From: time.com article,
DIED. NGUYEN NGOC LOAN, 67, South Vietnamese national-police commander whose 1968 point-blank execution of a bound Viet Cong prisoner in Saigon stunned Americans when they saw it on film; in Burke, Va. The widely reprinted photo, which won a Pulitzer Prize for Associated Press photographer Eddie Adams, fortified public opinion against the war. After the fall of Saigon, Loan and his family moved to Virginia, where he ran a restaurant. (See Eulogy below.)
Eulogy
By EDDIE ADAMS
won a Pulitzer Prize in 1969 for a photograph of one man shooting another. Two people died in that photograph: the recipient of the bullet and GENERAL NGUYEN NGOC LOAN. The general killed the Viet Cong; I killed the general with my camera. Still photographs are the most powerful weapon in the world. People believe them, but photographs do lie, even without manipulation.

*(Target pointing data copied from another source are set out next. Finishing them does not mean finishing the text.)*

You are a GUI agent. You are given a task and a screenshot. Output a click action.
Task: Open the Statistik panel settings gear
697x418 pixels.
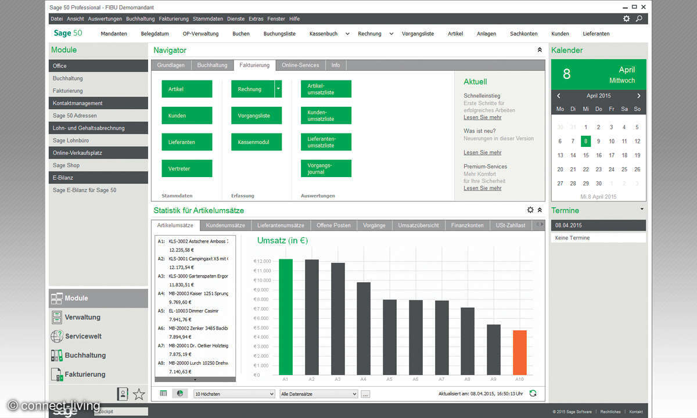[530, 210]
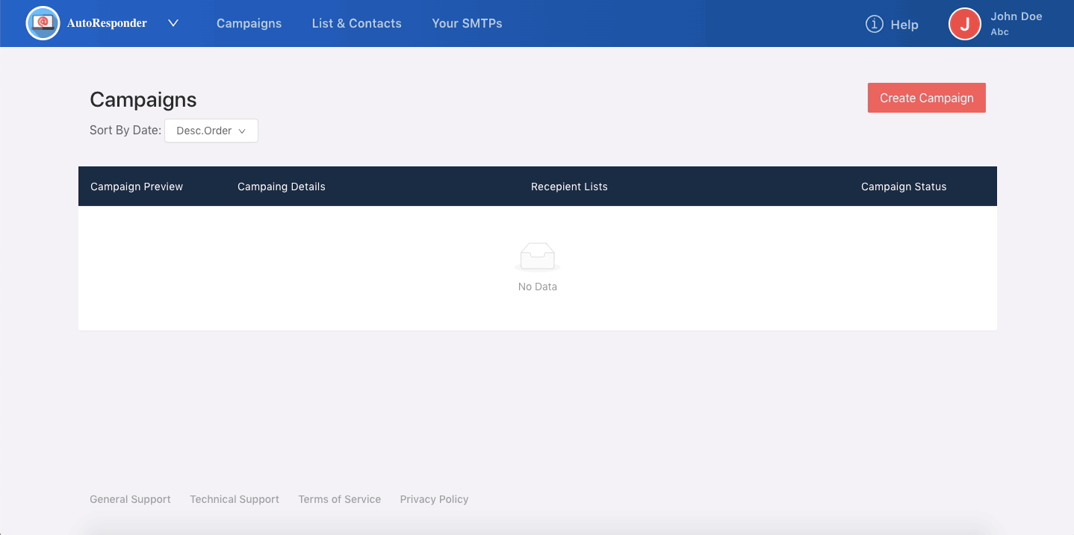This screenshot has height=535, width=1074.
Task: Open the Campaigns navigation tab
Action: (x=249, y=23)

They are only half-truths. What the photograph didn't say was, "What would you do if you were the general at that time and place on that hot day, and you caught the so-called bad guy after he blew away one, two or three American soldiers?" General Loan was what you would call a real warrior, admired by his troops. I'm not saying what he did was right, but you have to put yourself in his position. The photograph also doesn't say that the general devoted much of his time trying to get hospitals built in Vietnam for war casualties. This picture really messed up his life. He never blamed me. He told me if I hadn't taken the picture, someone else would have, but I've felt bad for him and his family for a long time. I had kept in contact with him; the last time we spoke was about six months ago, when he was very ill. I sent flowers when I heard that he had died and wrote, "I'm sorry. There are tears in my eyes."